Auteurs : Elie Roth, Marie-Emmanuelle Vaillancourt et Raj Juneja

Même si les particuliers canadiens comptent déjà parmi les contribuables les plus imposés au monde, le gouvernement fédéral du Canada a publié, le 18 juillet 2017, un document de consultation renfermant des propositions qui auraient pour effet d’augmenter de façon importante l’impôt payé par les Canadiens qui exploitent une entreprise au moyen d’une société. La proposition ayant la plus grande incidence vise à imposer, au taux combiné de 73 %, le revenu passif d’une société privée qui a été financé au moyen du revenu provenant d’une entreprise exploitée activement. D’autres propositions dans le document de consultation pourraient également avoir des conséquences importantes pour un grand nombre de propriétaires canadiens d’entreprises (un résumé de ces autres propositions peut être consulté ici).

Les Canadiens comptent déjà parmi les contribuables les plus imposés au monde

En Ontario, le taux d’imposition marginal pour la tranche de revenu qui est supérieure à 220 000 $ avoisine les 54 %. Il y a six ans, le taux d’imposition marginal le plus élevé en Ontario était de 46,41 %. En 2012, le gouvernement de l’Ontario a annoncé une nouvelle tranche d’imposition visant à imposer le revenu supérieur à 500 000 $ à un taux de 49,53 % dès 2014. Au moment de cette annonce, le gouvernement de l’Ontario a déclaré que la nouvelle tranche d’imposition était mise en place temporairement à titre de « tranche d'imposition pour les revenus élevés en vue de réduire le déficit » s’appliquant aux particuliers ayant un revenu supérieur à 500 000 $ annuellement et qu’elle serait éliminée au plus tard en 2017-2018.

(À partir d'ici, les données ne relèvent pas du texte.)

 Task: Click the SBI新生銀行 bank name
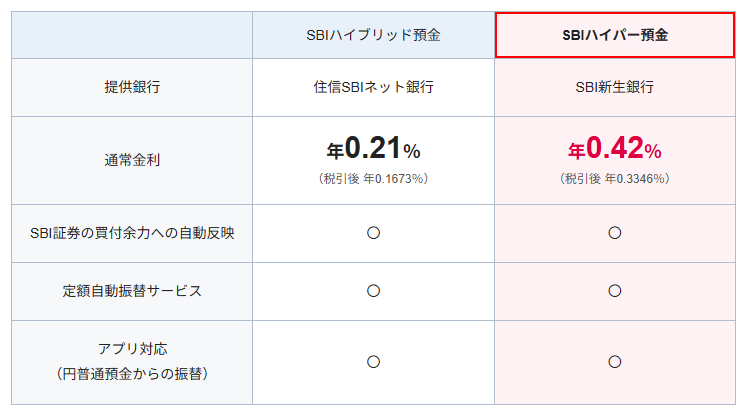pyautogui.click(x=615, y=87)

Par la suite, le gouvernement de l’Ontario a abaissé ce seuil de 500 000 $, faisant ainsi en sorte que le taux d’imposition marginal le plus élevé de 49,53 % s’applique à la tranche de revenu qui est supérieure à 220 000 $, et il n’a plus été question d’impôt temporaire. Par ailleurs, le gouvernement fédéral canadien nouvellement élu a annoncé, en décembre 2015, que le taux d’imposition marginal le plus élevé visant la tranche de revenu supérieure à 200 000 $ augmenterait de 4 % à compter de 2016. En conséquence, un résident de l’Ontario dont le revenu dépasse 220 000 $ paie maintenant un impôt sur le revenu de 53,53 %. Des augmentations semblables ont également été vues dans d’autres provinces canadiennes. Au Québec, par exemple, le taux d’imposition marginal est passé de 48,22 % à 53,31 % au cours de la même période et, en Alberta, il est passé de 39 % à 48 % entre 2015 et 2016.

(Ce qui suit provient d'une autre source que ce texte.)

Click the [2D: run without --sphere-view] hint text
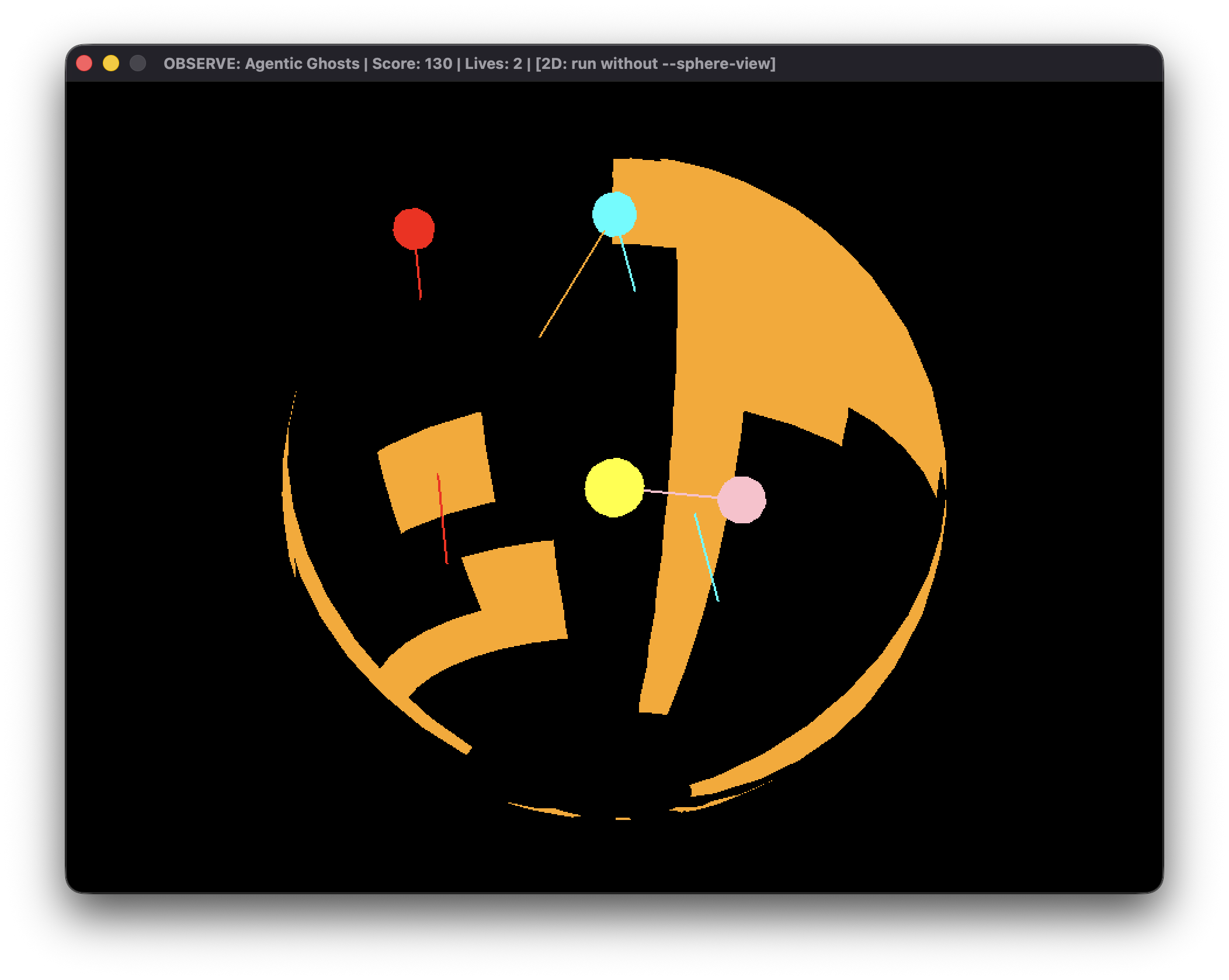1229x980 pixels. pyautogui.click(x=655, y=64)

Quand on jette un coup d’œil aux taux d’imposition dans le reste du monde, on constate que seule une poignée de pays a des taux d’imposition comparables, notamment l’Autriche (dont le taux marginal est de 55 %) et la Finlande (dont le taux marginal est de 54 %). Les pays qui comptent parmi les partenaires commerciaux les plus importants du Canada ont des taux d’imposition beaucoup moins élevés. Dans un rapport de l’Institut Fraser publié en 2016 et intitulé Canada’s Rising Personal Tax Rates and Falling Tax Competitiveness, il est indiqué que même avant les hausses d’impôt récentes au Canada « [TRADUCTION] les taux d’imposition marginaux fédéraux et provinciaux les plus élevés du pays font piètre figure par rapport à ceux des États-Unis et d’autres pays industrialisés ». Le rapport indique également que « [TRADUCTION] le taux d’imposition du Canada en 2016 est 19 % plus élevé que le taux le plus élevé au Royaume-Uni en 2014 et 15,7 % plus élevé que le taux le plus élevé aux États-Unis ». En plus d’être comparativement excessifs, les taux d’imposition les plus élevés du Canada s’appliquent généralement à des seuils de revenu beaucoup plus faible que les taux d’imposition les plus élevés des autres juridictions et bon nombre de ces autres juridictions permettent aux conjoints de produire des déclarations de revenus conjointes ou haussent les seuils de revenu donnant lieu à l’application des taux d’imposition élevés dans le cas des personnes mariées.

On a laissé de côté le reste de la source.